### EXERCISE
Look through the records and copy every line in which "section" appears.
EXCERPTED DATA below:
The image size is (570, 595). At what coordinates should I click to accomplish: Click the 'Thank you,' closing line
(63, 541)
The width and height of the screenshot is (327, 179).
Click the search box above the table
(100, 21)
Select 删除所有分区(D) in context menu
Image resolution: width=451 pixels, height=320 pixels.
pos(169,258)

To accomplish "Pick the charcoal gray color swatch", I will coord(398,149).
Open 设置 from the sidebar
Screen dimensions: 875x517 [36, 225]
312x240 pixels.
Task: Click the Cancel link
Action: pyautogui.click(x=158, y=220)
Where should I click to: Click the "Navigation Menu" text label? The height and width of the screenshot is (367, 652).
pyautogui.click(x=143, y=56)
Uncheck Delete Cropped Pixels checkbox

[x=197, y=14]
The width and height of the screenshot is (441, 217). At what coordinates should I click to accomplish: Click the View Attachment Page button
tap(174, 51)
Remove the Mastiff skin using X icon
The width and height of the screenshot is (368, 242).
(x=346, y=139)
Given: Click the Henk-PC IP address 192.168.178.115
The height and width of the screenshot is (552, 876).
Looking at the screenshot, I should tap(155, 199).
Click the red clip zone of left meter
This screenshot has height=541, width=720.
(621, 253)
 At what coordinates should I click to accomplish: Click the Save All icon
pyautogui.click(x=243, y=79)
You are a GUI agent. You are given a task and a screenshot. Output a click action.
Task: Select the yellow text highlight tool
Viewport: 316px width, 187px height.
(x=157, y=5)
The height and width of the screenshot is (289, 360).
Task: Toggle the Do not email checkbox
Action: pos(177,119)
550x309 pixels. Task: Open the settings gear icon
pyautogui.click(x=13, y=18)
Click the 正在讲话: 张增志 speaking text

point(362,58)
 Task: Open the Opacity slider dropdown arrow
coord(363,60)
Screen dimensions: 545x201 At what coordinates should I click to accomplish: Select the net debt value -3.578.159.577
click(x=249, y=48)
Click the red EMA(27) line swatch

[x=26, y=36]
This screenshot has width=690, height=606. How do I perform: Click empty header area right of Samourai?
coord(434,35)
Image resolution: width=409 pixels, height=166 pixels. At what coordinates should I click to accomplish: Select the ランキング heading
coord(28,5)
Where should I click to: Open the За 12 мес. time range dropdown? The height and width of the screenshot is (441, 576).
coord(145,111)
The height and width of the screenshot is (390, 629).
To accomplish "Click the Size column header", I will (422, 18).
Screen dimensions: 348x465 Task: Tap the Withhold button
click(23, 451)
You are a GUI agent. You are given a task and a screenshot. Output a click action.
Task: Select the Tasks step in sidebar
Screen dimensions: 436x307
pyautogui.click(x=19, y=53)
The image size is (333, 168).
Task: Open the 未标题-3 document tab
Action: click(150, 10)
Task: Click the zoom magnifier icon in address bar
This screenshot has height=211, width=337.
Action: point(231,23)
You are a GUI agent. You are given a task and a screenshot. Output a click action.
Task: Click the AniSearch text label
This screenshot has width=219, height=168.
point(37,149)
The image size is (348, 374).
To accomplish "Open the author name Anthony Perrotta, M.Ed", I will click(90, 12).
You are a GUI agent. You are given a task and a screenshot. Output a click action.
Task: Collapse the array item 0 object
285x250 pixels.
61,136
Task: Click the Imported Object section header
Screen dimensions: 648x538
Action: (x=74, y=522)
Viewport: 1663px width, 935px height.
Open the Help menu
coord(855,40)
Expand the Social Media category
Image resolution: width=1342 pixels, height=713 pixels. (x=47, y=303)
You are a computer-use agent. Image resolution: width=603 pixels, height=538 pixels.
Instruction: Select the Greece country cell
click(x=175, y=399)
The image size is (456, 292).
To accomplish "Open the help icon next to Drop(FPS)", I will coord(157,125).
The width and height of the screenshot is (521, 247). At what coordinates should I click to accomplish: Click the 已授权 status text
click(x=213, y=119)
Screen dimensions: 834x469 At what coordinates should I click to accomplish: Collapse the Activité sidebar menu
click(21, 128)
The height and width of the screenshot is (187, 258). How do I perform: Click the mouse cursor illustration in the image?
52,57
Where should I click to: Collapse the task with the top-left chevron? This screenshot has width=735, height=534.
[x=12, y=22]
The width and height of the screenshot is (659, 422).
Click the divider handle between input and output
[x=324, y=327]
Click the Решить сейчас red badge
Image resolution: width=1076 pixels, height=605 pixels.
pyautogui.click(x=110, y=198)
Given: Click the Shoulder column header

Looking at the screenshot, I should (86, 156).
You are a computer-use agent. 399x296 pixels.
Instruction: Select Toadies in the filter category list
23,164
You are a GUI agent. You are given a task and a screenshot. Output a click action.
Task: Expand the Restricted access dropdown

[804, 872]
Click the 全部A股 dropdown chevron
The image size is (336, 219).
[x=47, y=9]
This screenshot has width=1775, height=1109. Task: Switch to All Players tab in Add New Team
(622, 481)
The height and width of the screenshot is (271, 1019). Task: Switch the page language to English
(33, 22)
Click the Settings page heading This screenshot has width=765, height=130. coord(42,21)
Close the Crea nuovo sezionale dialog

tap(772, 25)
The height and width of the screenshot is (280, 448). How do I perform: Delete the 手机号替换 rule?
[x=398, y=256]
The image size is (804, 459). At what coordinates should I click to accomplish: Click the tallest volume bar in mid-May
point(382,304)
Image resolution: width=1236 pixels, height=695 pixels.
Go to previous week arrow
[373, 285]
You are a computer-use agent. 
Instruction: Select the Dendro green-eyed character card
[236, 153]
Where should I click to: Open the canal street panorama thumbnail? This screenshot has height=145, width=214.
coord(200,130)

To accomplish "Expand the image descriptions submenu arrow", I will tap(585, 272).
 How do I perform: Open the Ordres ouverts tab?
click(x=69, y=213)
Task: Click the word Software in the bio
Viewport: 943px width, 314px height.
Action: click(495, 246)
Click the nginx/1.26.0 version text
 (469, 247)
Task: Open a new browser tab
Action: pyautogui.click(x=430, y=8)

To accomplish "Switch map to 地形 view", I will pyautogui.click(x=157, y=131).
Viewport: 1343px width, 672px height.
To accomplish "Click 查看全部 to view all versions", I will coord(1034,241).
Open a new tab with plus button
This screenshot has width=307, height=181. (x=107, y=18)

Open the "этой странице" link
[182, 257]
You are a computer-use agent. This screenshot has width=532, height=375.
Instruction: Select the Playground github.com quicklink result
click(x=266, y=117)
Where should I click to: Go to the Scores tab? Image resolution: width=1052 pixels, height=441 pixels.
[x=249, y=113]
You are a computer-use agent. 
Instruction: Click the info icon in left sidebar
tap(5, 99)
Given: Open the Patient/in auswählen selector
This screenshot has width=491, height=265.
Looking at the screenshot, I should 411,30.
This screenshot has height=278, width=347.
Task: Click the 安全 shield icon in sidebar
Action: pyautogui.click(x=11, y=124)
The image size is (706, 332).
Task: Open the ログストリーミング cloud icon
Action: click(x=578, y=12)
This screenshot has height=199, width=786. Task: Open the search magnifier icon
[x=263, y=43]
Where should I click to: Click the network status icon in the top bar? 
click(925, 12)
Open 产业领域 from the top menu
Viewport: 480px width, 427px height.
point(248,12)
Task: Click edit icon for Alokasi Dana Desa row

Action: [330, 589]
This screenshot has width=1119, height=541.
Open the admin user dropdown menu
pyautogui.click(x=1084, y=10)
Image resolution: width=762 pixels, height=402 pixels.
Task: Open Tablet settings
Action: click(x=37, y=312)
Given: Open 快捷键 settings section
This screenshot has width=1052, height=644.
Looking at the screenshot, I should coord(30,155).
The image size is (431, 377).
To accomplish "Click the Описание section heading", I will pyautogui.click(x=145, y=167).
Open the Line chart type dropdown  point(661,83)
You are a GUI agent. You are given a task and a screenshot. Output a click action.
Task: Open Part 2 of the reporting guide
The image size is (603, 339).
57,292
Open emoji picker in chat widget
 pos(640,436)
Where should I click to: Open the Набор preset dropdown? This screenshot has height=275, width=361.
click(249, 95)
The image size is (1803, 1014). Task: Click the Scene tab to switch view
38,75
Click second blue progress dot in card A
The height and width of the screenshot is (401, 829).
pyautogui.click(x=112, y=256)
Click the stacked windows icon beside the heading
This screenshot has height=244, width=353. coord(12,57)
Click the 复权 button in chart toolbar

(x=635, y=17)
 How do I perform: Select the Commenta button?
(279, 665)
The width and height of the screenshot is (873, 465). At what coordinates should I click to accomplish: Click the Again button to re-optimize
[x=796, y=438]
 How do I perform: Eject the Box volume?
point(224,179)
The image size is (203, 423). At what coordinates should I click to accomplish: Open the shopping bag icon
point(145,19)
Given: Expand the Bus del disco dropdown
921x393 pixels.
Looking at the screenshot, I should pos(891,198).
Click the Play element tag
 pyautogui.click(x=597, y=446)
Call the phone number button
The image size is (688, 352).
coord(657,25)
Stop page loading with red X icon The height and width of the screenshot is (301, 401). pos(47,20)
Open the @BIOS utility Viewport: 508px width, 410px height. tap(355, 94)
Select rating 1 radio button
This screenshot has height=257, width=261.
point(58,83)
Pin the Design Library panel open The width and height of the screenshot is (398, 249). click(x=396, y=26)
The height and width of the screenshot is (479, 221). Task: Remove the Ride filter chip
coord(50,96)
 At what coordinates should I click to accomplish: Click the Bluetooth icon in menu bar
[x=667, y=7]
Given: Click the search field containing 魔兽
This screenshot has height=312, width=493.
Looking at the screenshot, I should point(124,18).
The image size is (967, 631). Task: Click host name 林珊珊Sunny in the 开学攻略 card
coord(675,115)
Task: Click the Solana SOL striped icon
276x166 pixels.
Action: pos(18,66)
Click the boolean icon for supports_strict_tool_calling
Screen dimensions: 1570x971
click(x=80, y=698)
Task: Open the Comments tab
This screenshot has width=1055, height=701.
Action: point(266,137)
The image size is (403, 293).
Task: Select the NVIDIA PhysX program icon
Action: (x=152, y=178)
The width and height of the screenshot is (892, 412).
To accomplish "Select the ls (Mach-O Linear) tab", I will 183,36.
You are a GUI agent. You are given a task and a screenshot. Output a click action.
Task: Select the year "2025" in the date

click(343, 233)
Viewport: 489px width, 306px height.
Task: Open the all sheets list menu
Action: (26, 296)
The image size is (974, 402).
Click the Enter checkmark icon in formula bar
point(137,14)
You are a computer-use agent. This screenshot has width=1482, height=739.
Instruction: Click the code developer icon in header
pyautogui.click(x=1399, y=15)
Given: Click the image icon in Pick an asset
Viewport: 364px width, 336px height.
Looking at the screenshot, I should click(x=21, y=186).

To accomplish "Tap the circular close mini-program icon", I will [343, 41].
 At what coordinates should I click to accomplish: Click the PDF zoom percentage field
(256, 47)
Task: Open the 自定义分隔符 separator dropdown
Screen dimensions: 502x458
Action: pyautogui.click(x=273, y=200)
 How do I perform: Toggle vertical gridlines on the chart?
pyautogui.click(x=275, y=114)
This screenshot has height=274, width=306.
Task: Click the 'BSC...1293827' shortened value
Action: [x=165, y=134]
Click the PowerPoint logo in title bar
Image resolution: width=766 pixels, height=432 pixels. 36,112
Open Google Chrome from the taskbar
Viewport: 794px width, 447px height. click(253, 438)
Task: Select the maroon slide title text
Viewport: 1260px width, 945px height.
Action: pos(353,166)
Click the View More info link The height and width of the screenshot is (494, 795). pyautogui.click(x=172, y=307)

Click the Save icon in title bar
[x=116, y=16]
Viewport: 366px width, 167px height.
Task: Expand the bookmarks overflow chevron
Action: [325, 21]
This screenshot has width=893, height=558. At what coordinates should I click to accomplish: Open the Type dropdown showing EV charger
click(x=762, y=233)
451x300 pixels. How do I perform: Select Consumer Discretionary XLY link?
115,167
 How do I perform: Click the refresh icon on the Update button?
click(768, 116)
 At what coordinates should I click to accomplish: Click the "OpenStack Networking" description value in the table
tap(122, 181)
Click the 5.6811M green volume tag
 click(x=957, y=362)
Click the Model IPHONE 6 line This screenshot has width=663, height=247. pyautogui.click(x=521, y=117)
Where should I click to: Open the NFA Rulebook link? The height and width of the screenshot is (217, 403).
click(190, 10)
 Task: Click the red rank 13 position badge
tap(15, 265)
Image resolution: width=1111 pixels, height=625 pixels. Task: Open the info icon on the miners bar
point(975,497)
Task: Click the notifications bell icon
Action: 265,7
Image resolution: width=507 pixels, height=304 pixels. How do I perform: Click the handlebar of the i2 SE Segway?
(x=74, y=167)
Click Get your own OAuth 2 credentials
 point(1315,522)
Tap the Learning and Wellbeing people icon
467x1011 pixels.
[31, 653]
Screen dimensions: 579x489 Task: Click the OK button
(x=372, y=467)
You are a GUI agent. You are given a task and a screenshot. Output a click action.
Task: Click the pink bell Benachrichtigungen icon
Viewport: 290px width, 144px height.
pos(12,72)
End of EXCERPTED DATA.
### WRITTEN SOLUTION
Task: Click the Imported Object section header
Given: Open 快捷键 settings section
To accomplish "Click the Описание section heading", I will pyautogui.click(x=145, y=167).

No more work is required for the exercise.